--- Dataset records Enclosed Below ---
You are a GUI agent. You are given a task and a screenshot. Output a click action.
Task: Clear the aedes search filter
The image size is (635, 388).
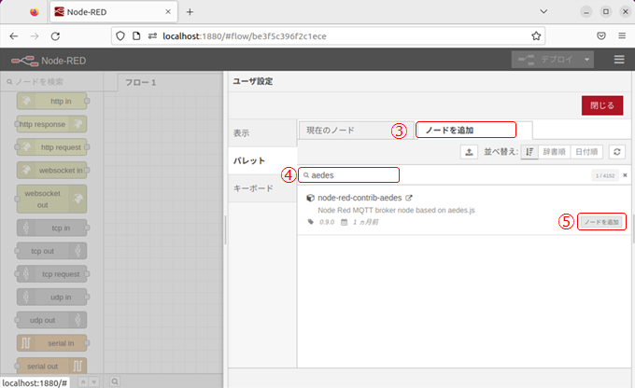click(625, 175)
--- End of Enclosed Dataset records ---
--- Dataset records Enclosed Below ---
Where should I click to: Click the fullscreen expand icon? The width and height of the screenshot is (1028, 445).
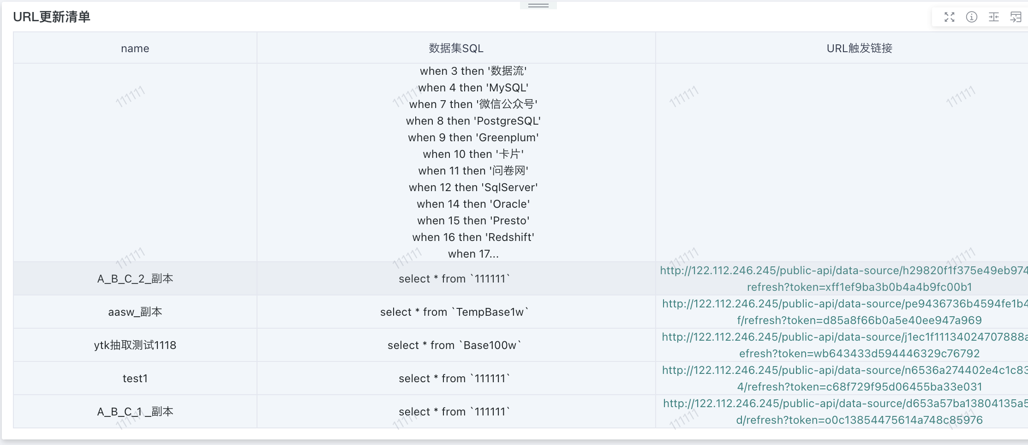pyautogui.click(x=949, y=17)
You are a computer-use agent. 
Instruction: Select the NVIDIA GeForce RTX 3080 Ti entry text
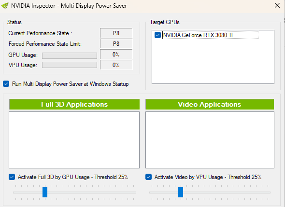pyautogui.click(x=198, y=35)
--- End of Enclosed Dataset records ---
(What needs to be done): What are the lines of the data above that include the string "agent"? Copy them.

(Response to the exercise):
You are a GUI agent. You are given a task and a screenshot. Output a click action.
You are a computer-use agent. 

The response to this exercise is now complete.